Source code in src/terok_sandbox/runtime.py
def __init__(self, message: str, *, hint: str = _CDI_HINT) -> None:
    """Store the CDI *hint* alongside the standard error *message*."""
    self.hint = hint
    super().__init__(message)

podman_userns_args()

Return user namespace args for rootless podman so UID 1000 maps correctly.

Maps the host user to container UID/GID 1000, the conventional non-root dev user in terok container images.

Source code in src/terok_sandbox/runtime.py
def podman_userns_args() -> list[str]:
    """Return user namespace args for rootless podman so UID 1000 maps correctly.

    Maps the host user to container UID/GID 1000, the conventional non-root
    ``dev`` user in terok container images.
    """
    if os.geteuid() == 0:
        return []
    return ["--userns=keep-id:uid=1000,gid=1000"]

check_gpu_error(exc)

Raise :class:GpuConfigError if exc looks like a CDI/NVIDIA issue.

Does nothing if the error does not match any known CDI patterns.

Source code in src/terok_sandbox/runtime.py
def check_gpu_error(exc: subprocess.CalledProcessError) -> None:
    """Raise :class:`GpuConfigError` if *exc* looks like a CDI/NVIDIA issue.

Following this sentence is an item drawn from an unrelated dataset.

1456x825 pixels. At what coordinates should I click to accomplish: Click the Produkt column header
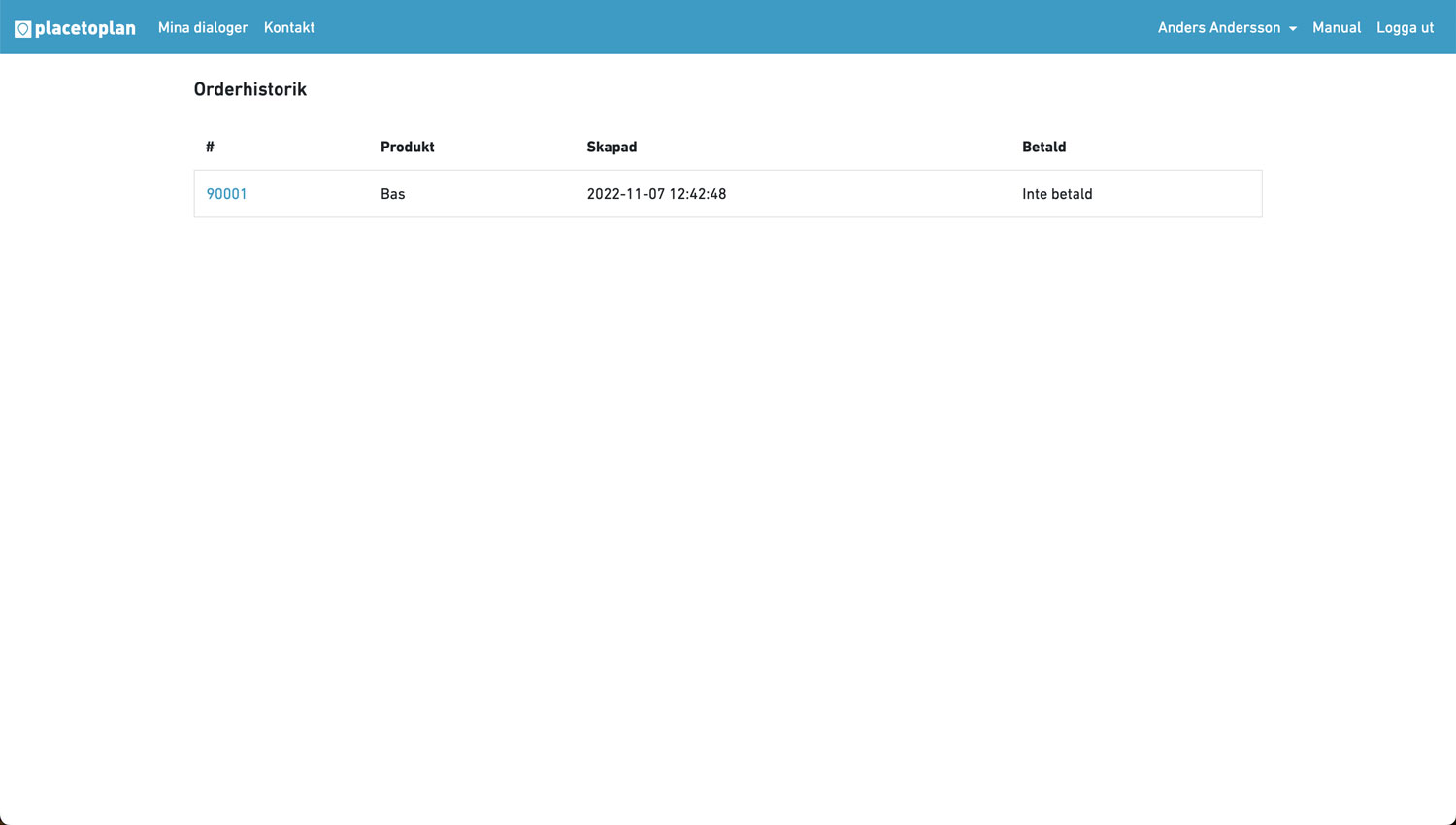click(407, 148)
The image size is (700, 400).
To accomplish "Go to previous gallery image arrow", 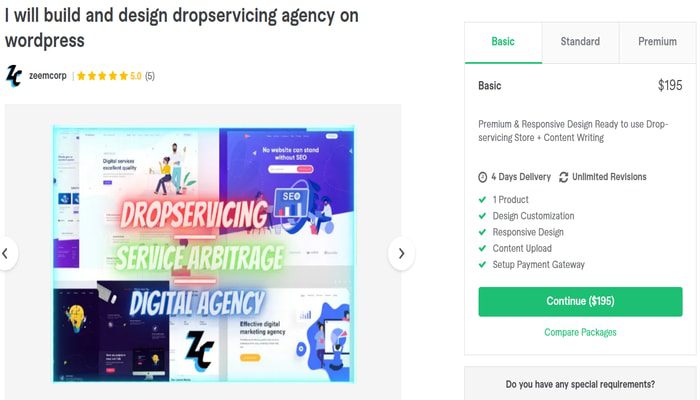I will coord(5,254).
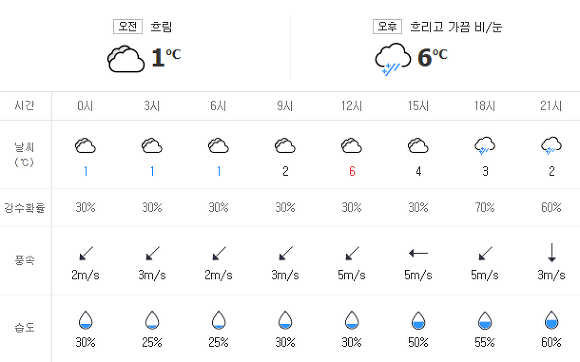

    Does nothing if the error does not match any known CDI patterns.
    """
    stderr = (exc.stderr or b"").decode(errors="replace")
    if any(pat in stderr for pat in _CDI_ERROR_PATTERNS):
        msg = f"Container launch failed (GPU misconfiguration):\n{stderr.strip()}\n\n{_CDI_HINT}"
        raise GpuConfigError(msg) from exc

redact_env_args(cmd)

Return a copy of cmd with sensitive -e KEY=VALUE args redacted.

Handles the two-arg form (-e KEY=VALUE) produced by :meth:~.sandbox.Sandbox.run. Does not handle --env, -e=KEY=VALUE, or --env=KEY=VALUE — callers passing sensitive values via extra_args must pre-redact them.

Source code in src/terok_sandbox/runtime.py
def redact_env_args(cmd: list[str]) -> list[str]:
    """Return a copy of *cmd* with sensitive ``-e KEY=VALUE`` args redacted.

    Handles the two-arg form (``-e KEY=VALUE``) produced by
    :meth:`~.sandbox.Sandbox.run`.  Does not handle ``--env``,
    ``-e=KEY=VALUE``, or ``--env=KEY=VALUE`` — callers passing sensitive
    values via ``extra_args`` must pre-redact them.
    """
    out: list[str] = []
    redact_next = False
    for arg in cmd:
        if redact_next:
            key, _, _val = arg.partition("=")
            if _SENSITIVE_KEY_RE.search(key) or key in _ALWAYS_REDACT_KEYS:
                out.append(f"{key}=<redacted>")
            else:
                out.append(arg)
            redact_next = False
        elif arg == "-e":
            out.append(arg)
            redact_next = True
        else:
            out.append(arg)
    return out

get_project_container_states(name_prefix)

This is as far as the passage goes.